Burkina Faso : Human Rights Watch documente le massacre de 223 civils par l'armée régulière (Infogtaphie)
Un rapport publié jeudi par Human Rights Watch documente un double massacre commis par des soldats burkinabè le 25 février 2024 dans deux localités du nord du pays.
L'ONG rapporte que 223 civils, dont des femmes et des enfants, ont été exécutés. Il s'agit de l'une des pires tueries dans ce pays en proie à une spirale de violences terroristes depuis 2015.
L'armée burkinabè a exécuté au moins 223 civils, dont 56 enfants, le 25 février dans deux villages de la province de Yatenga dans le nord du pays, affirme Human Rights Watch (HRW) dans un rapport publié jeudi 25 avril et dénonçant une "attaque de représailles" après une série d'opérations meurtrières menées par des groupes terroristes.
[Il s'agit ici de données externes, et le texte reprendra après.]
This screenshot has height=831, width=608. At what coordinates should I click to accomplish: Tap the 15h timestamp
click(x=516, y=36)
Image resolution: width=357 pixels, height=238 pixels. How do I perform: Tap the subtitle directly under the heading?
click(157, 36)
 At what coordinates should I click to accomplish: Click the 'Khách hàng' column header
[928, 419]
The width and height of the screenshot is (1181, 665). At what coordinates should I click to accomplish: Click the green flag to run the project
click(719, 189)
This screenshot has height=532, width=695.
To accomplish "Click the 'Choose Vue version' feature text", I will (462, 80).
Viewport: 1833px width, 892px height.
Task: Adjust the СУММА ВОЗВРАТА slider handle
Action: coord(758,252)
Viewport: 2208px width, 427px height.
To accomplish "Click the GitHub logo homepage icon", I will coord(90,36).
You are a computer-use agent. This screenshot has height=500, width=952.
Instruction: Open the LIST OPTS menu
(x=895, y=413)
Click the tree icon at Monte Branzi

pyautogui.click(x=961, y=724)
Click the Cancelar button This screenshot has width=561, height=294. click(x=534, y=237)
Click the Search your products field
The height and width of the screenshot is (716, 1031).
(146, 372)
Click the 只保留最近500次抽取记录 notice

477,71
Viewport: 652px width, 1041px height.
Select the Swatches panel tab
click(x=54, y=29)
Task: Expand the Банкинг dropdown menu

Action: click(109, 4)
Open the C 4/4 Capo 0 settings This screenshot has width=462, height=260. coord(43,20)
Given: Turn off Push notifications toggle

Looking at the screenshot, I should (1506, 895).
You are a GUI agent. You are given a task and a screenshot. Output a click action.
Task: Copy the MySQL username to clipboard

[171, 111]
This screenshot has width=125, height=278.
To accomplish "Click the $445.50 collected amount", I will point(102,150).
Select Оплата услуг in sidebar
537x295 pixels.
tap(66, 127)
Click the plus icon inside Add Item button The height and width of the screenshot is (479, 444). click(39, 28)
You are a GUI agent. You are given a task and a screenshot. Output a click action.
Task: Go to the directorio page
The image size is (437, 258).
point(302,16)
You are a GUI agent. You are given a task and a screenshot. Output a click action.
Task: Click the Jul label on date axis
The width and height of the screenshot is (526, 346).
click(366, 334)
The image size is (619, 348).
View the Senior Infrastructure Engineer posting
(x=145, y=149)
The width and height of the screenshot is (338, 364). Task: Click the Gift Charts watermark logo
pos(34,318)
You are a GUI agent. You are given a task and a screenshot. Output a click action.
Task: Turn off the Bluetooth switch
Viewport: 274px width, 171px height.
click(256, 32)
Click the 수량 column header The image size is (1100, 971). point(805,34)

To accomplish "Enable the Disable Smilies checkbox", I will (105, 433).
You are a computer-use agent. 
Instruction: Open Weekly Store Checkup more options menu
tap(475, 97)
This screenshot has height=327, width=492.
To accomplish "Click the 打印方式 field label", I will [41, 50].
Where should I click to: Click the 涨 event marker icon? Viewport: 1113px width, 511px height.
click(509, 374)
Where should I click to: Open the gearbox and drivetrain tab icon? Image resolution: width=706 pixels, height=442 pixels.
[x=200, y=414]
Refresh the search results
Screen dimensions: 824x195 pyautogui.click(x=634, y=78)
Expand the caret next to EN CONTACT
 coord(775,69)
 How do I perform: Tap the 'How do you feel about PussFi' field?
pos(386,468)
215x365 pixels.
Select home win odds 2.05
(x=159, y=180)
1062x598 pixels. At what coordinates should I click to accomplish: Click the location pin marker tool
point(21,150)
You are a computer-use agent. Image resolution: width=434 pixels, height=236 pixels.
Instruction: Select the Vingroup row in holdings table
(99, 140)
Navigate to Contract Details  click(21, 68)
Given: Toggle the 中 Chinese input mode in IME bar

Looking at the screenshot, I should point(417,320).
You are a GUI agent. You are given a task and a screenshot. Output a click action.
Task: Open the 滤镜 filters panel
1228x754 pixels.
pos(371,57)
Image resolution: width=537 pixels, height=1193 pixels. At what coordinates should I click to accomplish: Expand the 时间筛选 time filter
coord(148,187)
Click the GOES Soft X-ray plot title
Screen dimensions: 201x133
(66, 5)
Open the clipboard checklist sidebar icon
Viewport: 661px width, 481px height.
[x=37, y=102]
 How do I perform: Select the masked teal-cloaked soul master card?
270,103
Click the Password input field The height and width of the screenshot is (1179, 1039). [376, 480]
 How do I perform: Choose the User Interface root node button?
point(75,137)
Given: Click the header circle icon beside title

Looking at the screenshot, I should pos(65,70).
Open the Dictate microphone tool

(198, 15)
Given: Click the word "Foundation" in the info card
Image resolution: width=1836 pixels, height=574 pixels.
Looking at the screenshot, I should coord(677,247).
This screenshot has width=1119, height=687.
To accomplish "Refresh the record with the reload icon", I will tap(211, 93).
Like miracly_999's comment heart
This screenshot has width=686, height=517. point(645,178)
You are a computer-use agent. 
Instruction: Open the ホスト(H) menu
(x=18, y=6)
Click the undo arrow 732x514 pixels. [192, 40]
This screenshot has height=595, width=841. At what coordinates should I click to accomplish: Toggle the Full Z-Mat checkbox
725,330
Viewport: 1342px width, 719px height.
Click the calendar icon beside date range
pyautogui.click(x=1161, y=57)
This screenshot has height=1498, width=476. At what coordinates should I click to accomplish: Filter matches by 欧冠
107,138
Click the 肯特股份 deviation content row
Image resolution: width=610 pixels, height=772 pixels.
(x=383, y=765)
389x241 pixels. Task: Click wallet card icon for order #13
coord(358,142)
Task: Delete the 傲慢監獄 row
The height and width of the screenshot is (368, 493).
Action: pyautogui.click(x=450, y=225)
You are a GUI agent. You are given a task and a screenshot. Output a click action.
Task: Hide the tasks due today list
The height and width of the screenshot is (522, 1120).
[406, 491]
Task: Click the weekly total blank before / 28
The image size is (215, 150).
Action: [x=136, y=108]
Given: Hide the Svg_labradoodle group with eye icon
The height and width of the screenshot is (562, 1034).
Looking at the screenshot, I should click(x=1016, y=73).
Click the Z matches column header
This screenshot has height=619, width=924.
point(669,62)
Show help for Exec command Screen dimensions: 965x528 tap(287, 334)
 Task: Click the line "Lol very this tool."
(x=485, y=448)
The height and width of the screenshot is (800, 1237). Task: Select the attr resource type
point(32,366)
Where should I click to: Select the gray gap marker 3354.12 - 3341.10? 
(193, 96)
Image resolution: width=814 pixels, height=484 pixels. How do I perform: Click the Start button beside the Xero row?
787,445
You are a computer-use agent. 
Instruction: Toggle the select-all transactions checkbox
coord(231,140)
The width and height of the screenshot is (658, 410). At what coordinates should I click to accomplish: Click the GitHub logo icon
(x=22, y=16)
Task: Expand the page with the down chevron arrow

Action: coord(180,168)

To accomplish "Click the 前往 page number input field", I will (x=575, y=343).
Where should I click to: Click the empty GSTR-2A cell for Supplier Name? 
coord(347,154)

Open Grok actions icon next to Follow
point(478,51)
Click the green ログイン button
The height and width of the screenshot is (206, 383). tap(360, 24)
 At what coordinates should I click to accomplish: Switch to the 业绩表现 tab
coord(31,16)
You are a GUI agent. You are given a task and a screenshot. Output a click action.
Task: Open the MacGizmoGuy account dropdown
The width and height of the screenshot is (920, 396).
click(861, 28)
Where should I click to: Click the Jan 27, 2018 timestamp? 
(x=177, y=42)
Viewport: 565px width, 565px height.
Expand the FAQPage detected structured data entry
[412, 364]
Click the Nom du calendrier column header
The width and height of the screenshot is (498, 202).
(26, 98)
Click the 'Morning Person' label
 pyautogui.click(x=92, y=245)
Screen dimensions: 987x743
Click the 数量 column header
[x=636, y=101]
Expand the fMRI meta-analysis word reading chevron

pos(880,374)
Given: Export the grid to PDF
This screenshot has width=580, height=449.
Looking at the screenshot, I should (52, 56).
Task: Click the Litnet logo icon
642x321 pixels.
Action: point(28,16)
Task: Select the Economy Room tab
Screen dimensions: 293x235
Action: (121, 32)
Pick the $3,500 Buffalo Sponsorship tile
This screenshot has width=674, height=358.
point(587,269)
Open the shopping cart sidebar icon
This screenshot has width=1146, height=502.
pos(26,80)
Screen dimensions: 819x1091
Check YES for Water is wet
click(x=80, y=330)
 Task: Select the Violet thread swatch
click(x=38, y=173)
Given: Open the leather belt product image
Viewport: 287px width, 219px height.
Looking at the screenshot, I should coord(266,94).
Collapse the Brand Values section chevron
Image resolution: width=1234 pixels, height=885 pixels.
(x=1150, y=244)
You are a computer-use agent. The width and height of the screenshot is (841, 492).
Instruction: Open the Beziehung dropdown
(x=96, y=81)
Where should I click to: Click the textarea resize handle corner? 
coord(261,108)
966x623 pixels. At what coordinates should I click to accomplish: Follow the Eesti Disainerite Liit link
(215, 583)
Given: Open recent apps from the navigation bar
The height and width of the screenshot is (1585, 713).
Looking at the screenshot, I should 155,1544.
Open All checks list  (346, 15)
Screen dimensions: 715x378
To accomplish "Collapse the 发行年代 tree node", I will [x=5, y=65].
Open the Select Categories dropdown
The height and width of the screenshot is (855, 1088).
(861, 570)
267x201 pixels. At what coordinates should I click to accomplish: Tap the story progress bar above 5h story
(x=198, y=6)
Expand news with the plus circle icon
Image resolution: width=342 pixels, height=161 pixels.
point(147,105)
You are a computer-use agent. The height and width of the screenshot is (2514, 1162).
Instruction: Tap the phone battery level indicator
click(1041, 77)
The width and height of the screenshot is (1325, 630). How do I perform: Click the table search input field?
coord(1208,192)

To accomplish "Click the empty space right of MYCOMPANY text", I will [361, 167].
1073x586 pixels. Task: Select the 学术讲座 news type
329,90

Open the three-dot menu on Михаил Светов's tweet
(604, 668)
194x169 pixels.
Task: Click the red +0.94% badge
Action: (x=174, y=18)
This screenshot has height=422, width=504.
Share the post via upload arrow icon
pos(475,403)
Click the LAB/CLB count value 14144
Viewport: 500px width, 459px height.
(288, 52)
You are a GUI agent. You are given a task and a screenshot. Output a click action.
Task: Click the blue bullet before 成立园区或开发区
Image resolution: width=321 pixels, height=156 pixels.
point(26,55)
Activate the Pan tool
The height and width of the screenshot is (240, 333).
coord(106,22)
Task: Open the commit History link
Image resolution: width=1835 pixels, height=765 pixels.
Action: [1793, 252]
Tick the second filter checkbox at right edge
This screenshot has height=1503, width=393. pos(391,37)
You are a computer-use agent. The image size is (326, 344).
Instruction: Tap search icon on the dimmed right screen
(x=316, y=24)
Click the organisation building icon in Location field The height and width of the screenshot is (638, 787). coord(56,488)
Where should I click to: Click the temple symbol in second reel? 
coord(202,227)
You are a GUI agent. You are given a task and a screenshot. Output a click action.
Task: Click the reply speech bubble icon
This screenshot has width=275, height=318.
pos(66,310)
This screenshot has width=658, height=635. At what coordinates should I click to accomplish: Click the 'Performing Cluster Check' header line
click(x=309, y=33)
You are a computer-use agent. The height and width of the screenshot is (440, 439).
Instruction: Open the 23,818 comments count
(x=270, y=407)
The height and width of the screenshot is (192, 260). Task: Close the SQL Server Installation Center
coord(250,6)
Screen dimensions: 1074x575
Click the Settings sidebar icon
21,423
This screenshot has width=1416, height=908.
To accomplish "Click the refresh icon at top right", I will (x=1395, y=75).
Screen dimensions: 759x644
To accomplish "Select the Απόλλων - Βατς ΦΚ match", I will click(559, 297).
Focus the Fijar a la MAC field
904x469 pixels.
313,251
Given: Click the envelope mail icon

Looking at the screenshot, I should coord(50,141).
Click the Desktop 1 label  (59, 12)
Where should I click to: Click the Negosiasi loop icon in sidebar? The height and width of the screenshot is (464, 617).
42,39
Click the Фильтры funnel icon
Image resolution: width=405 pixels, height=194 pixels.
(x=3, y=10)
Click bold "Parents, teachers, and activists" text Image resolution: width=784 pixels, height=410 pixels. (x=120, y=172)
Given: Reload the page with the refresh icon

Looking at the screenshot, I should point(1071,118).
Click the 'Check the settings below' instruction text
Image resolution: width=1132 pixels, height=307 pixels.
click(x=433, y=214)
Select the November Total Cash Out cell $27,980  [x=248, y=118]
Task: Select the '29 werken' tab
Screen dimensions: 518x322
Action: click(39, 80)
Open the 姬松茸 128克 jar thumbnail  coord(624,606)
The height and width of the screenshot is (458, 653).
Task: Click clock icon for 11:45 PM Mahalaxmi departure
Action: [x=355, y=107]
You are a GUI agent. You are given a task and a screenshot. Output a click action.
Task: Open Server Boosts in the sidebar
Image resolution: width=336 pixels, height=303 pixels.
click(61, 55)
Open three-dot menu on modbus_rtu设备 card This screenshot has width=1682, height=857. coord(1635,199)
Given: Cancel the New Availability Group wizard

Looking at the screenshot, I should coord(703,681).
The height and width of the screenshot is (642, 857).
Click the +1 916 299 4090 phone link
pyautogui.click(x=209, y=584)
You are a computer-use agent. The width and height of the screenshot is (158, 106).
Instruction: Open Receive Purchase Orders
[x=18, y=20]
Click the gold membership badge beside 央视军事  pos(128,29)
Ce jour-là, des hommes armés avaient mené plusieurs attaques contre une mosquée à Natiaboani, une ville de l'est du pays, et une église à Essakane-Village, une commune située dans le Nord, selon France 24.
Des opérations terroristes avaient aussi visé les forces de sécurité, notamment le détachement militaire de Tankoualou (Est), le 16e Bataillon d'intervention rapide (BIR) près de Kongoussi (Centre-Nord) et le Bataillon mixte dans la zone de Ouahigouya (Nord).
Selon HRW, ce dernier assaut, mené par des membres du Jnim (Groupe de soutien à l'islam et aux musulmans, affilié à Al-Qaïda), a entraîné une violente action de représailles contre les villages de Nondin et Soro situés à une vingtaine de kilomètres du lieu de l'attaque qui a coûté la vie à une dizaine de Volontaires pour la défense de la patrie (VDP), les supplétifs civils de l'armée.
"Vous êtes des terroristes !"
S'appuyant sur des dizaines de témoignages, des photographies et des vidéos partagées par des survivants, l'ONG a été en mesure de reconstituer les événements tragiques de ce jour noir. Vers 7 h du matin, une attaque massive et coordonnée est lancée par des combattants islamistes contre la base militaire de Ouahigouya.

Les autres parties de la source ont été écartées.